◆ **Short exercise**: Write out the listing below from the line with "Given: Open info" to the line with "Looking at the", with both of those lines included. Leave the pictures out of your answer.

--- begin Data listing ---

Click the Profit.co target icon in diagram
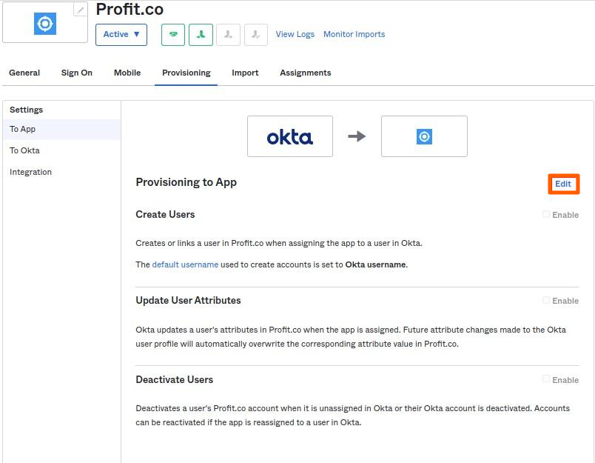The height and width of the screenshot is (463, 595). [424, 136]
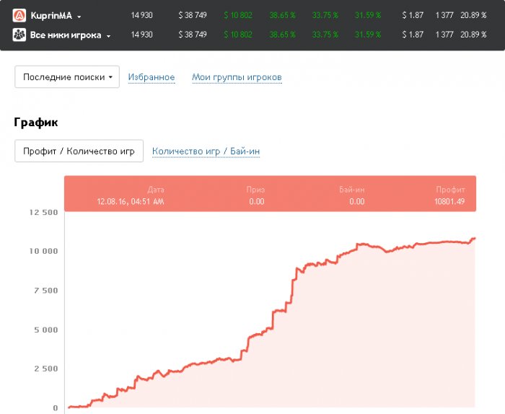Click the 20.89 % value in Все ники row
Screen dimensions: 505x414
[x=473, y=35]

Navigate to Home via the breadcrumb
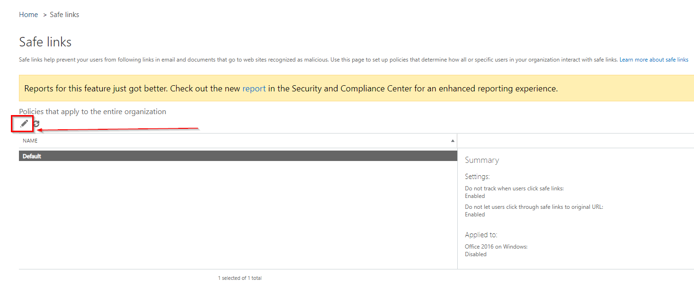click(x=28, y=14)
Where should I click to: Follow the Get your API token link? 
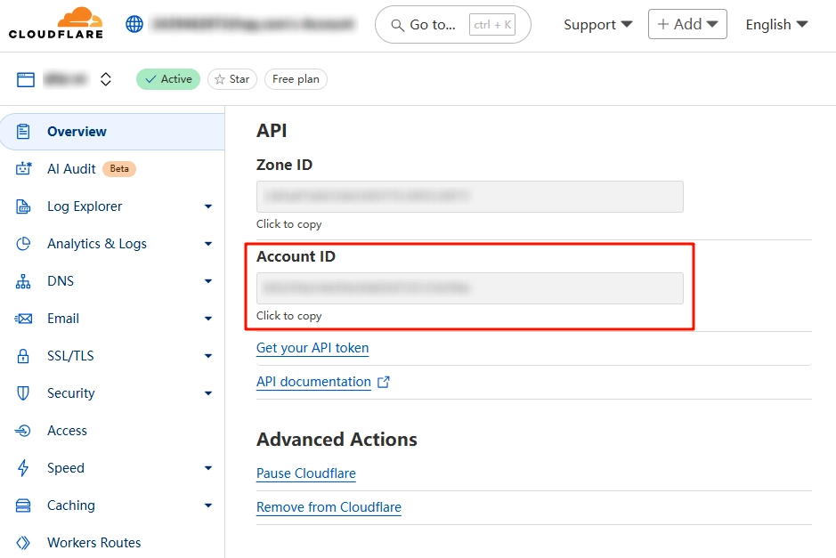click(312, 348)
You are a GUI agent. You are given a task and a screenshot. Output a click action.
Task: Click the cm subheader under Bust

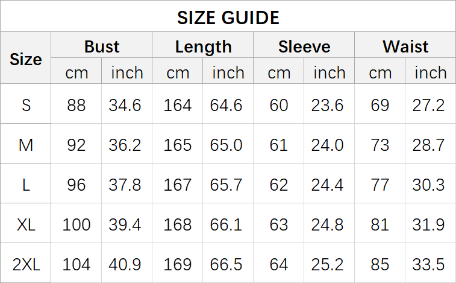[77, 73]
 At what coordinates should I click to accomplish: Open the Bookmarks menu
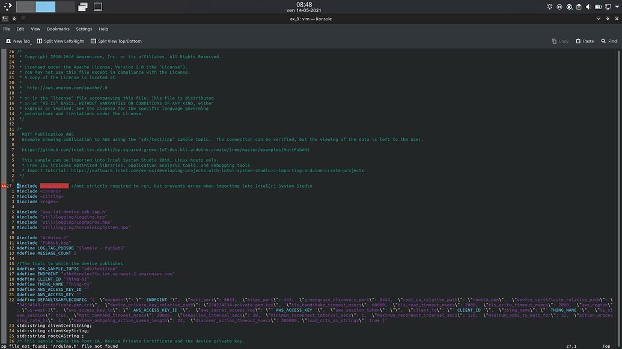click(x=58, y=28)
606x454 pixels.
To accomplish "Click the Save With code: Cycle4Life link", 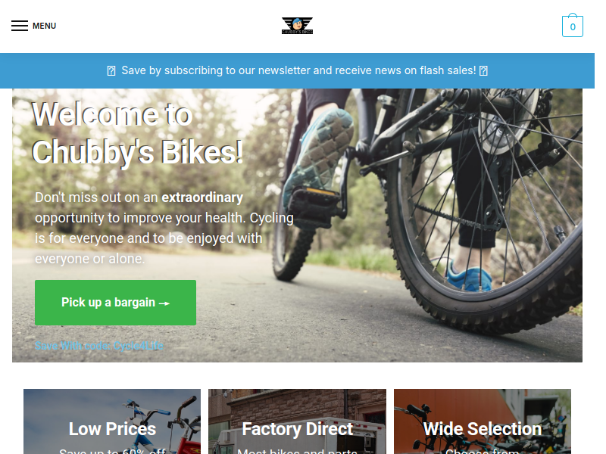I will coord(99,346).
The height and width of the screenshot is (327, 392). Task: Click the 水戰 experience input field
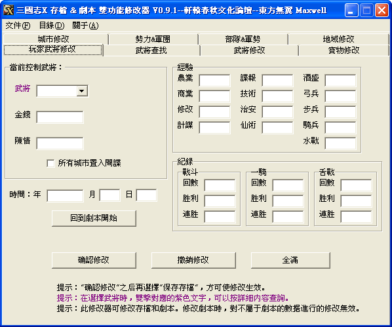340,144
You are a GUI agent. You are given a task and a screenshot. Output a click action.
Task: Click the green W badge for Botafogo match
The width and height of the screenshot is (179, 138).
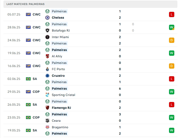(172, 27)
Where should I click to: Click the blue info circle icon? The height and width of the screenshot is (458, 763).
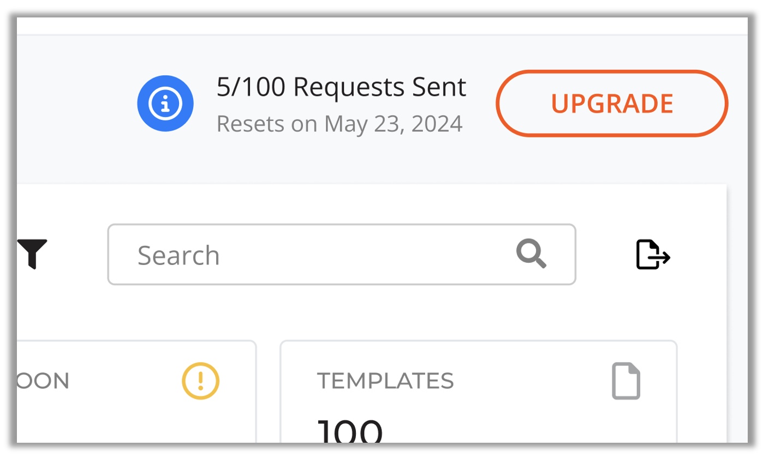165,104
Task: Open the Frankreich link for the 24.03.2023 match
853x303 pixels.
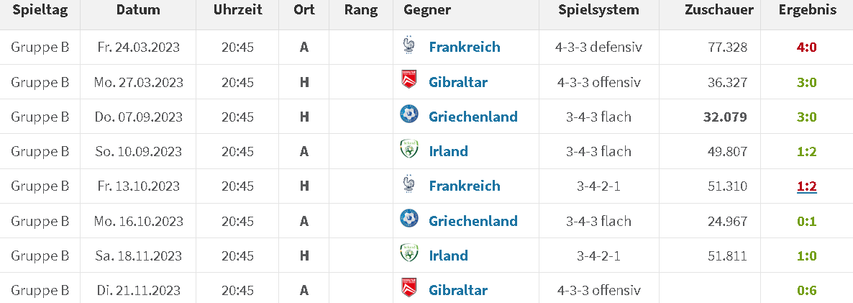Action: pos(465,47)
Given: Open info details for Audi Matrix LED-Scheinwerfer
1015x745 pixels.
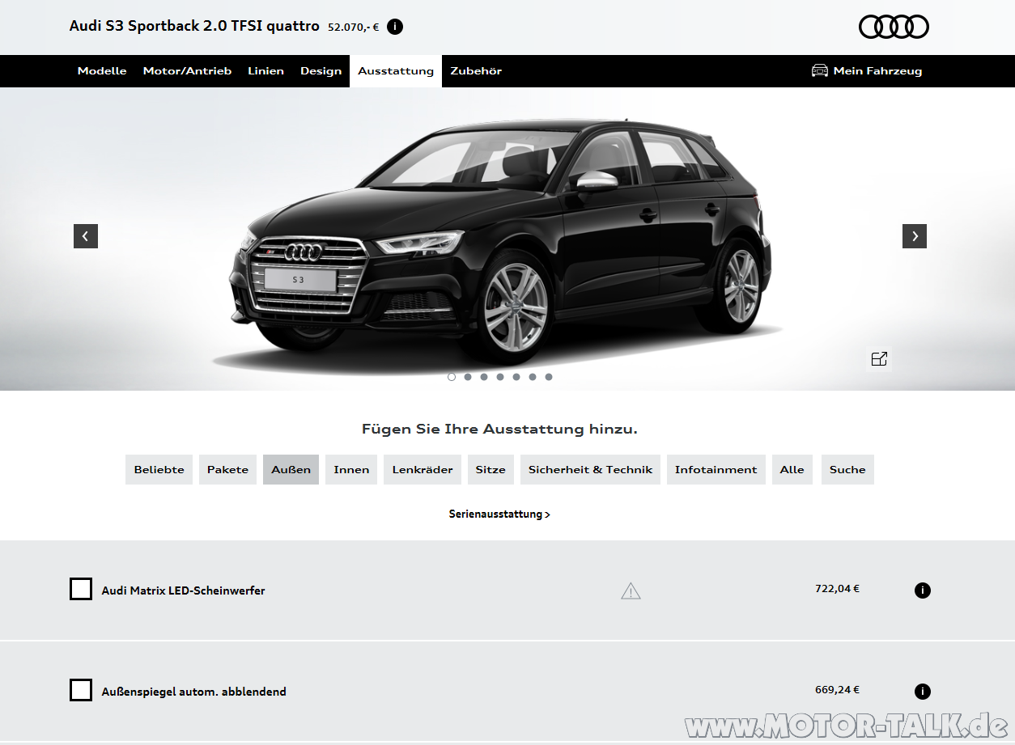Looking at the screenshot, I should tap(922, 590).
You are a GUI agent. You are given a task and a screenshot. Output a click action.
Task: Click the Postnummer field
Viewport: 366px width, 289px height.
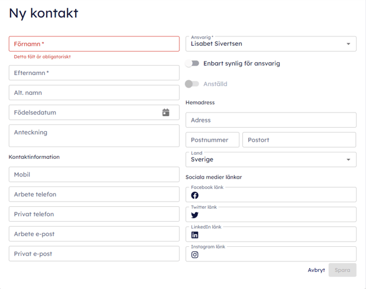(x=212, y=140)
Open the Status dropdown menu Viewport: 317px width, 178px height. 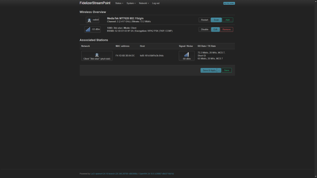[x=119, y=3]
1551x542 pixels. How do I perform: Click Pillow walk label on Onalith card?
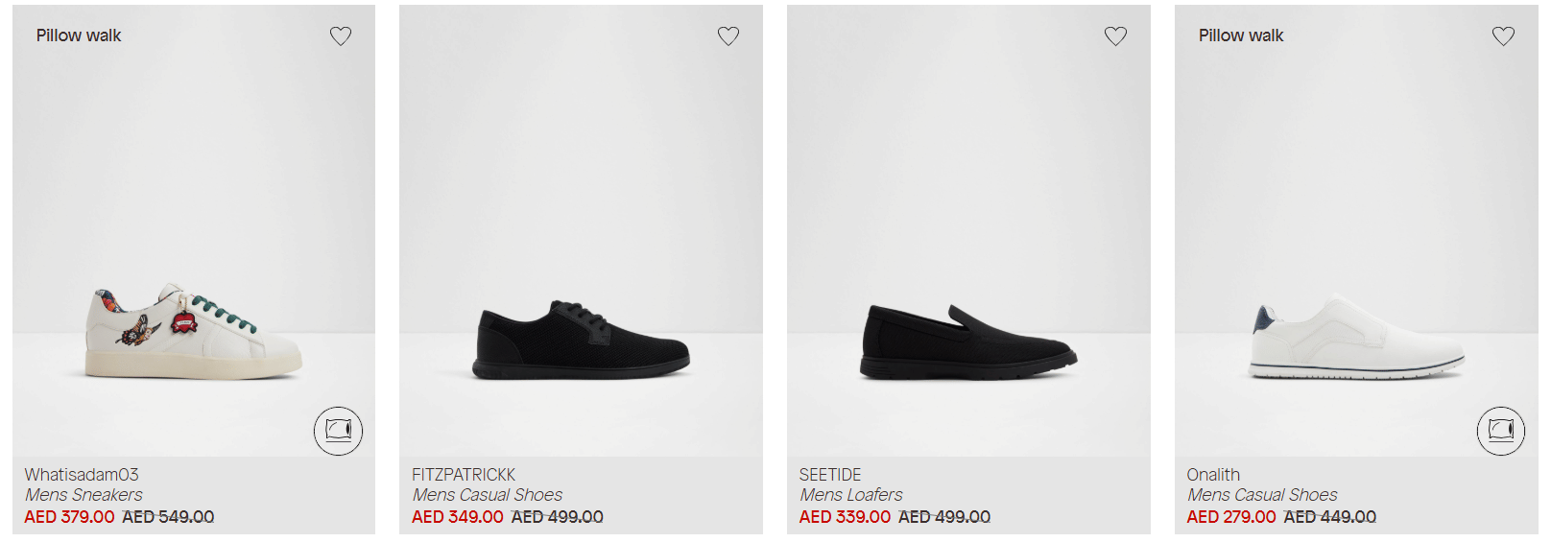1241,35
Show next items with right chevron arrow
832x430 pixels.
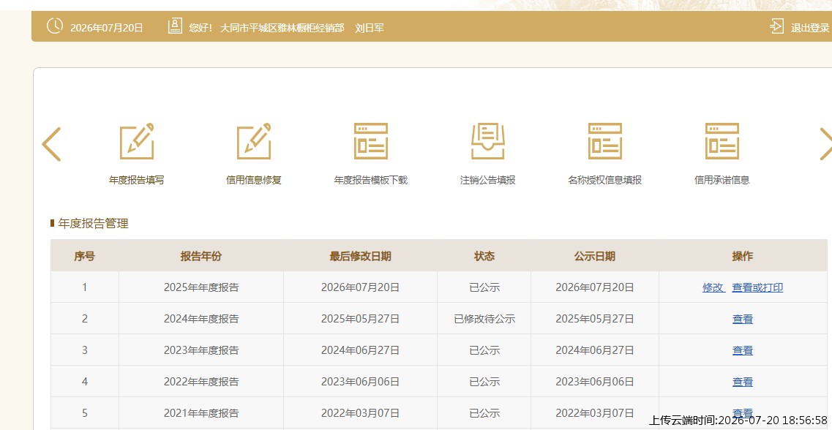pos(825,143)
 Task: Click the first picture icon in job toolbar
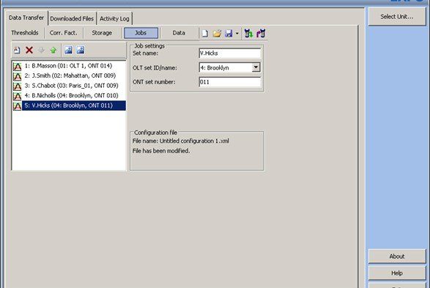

--- end Data listing ---

◆ **Final result**:
Given: Open info details for Audi Matrix LED-Scheinwerfer
1015x745 pixels.
Looking at the screenshot, I should tap(922, 590).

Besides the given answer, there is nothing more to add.